* _TASK DETAILS_
Restate word for word the lines that begin the listing and end with the line holding "Collapse the src folder in project tree".

* _RECORDED INFORMATION_
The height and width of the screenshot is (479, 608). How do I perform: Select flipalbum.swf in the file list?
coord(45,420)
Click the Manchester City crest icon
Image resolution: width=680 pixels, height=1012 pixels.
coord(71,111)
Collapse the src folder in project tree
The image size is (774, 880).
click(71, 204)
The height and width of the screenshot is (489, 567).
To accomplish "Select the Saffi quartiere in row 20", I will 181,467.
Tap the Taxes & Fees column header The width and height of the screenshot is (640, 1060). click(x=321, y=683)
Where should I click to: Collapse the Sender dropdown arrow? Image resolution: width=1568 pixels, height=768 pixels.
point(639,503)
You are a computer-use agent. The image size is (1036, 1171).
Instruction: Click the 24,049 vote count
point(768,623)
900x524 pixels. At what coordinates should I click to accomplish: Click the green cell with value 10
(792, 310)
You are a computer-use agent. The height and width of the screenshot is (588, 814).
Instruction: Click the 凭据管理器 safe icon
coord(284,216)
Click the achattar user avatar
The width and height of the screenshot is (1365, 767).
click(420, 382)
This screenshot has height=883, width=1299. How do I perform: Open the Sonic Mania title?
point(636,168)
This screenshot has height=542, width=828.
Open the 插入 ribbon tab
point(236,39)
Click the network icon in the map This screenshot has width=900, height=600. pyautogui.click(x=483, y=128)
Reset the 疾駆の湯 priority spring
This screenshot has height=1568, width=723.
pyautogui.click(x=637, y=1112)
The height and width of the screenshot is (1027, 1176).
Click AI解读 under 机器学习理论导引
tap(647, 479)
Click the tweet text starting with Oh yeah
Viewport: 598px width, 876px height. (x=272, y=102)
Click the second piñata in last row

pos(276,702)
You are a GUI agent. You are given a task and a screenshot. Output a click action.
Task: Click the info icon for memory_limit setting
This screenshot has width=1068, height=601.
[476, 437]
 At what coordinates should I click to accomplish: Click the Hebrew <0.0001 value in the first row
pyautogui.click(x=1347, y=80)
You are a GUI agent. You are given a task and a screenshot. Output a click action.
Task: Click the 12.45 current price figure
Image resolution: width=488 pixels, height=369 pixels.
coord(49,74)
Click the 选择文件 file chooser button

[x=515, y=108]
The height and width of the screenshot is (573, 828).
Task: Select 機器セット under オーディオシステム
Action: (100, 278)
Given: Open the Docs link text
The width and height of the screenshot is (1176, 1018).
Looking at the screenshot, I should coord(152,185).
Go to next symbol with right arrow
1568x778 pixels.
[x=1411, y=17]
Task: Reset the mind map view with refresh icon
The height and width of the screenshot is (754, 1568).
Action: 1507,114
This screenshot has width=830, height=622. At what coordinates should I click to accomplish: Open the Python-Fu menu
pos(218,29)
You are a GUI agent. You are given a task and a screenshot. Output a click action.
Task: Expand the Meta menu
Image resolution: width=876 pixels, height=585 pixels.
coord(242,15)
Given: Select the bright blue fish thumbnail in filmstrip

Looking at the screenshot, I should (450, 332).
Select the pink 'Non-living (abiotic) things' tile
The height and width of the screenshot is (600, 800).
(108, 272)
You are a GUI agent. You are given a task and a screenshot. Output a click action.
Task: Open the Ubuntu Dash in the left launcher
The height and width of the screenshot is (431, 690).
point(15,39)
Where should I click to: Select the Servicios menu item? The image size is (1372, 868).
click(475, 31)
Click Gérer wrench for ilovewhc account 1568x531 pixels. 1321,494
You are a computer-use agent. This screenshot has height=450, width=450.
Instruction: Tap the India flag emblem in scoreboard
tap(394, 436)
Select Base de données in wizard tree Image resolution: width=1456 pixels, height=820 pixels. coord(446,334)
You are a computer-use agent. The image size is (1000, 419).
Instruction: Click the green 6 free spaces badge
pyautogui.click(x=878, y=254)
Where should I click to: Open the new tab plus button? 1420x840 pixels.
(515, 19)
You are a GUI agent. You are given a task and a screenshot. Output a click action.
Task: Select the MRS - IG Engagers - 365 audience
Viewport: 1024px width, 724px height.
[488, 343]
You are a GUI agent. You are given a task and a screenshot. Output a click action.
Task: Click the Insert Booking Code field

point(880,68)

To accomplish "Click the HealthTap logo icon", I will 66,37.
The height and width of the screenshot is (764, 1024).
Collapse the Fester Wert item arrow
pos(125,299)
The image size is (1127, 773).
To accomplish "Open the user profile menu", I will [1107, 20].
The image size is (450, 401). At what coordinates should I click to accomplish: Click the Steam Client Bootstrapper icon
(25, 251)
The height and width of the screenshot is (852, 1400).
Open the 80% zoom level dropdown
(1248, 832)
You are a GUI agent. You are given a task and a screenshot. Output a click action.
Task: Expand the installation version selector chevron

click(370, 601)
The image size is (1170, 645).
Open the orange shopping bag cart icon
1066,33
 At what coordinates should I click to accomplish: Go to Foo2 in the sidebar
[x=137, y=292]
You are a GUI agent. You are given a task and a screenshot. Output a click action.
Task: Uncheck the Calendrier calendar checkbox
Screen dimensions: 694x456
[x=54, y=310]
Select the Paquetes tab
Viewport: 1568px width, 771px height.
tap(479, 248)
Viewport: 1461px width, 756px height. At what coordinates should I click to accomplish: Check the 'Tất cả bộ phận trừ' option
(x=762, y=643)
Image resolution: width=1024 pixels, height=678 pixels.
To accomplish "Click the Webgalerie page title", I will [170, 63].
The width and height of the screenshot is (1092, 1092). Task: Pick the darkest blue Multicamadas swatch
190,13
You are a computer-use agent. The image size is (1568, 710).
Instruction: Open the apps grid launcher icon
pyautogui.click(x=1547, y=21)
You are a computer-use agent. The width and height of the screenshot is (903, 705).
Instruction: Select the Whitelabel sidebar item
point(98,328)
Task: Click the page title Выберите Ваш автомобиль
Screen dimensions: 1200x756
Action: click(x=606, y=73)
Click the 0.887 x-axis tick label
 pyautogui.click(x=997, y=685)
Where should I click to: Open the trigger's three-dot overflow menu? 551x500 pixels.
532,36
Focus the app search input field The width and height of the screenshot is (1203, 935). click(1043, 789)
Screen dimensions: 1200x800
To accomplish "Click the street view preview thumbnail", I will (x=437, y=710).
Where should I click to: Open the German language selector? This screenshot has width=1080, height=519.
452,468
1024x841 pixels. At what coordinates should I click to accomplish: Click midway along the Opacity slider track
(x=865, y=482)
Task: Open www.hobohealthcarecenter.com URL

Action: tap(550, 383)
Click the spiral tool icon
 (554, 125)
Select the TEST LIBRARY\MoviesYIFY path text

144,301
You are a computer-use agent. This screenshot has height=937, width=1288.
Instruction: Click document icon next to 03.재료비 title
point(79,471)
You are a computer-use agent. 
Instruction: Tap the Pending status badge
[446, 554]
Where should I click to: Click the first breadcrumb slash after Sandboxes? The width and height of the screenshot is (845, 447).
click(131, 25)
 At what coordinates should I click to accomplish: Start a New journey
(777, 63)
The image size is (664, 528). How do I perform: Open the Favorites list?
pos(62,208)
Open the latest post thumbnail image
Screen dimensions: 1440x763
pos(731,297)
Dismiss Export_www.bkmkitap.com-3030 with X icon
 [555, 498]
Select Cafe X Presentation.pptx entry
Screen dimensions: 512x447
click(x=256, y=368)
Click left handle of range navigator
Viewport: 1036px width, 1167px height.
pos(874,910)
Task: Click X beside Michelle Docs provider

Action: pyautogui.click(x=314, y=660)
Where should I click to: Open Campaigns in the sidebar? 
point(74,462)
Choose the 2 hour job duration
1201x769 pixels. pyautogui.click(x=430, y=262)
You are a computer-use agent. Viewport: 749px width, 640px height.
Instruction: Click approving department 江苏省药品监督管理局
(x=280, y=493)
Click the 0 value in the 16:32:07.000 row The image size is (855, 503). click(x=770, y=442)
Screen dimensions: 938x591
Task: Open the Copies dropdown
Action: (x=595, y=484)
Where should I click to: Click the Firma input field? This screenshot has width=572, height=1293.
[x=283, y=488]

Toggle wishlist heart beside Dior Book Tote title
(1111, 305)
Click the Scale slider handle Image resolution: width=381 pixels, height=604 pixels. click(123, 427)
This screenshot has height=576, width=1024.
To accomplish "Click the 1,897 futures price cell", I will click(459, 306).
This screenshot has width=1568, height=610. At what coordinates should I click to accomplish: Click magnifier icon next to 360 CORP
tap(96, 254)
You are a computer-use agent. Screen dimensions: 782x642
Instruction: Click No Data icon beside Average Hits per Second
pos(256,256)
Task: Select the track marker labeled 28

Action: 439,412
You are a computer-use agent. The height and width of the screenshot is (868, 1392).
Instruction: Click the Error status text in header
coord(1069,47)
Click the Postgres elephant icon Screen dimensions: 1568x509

* _PROBLEM SOLUTION_
The height and width of the screenshot is (479, 608). How do I perform: Select flipalbum.swf in the file list?
coord(45,420)
Click the Manchester City crest icon
Image resolution: width=680 pixels, height=1012 pixels.
coord(71,111)
Collapse the src folder in project tree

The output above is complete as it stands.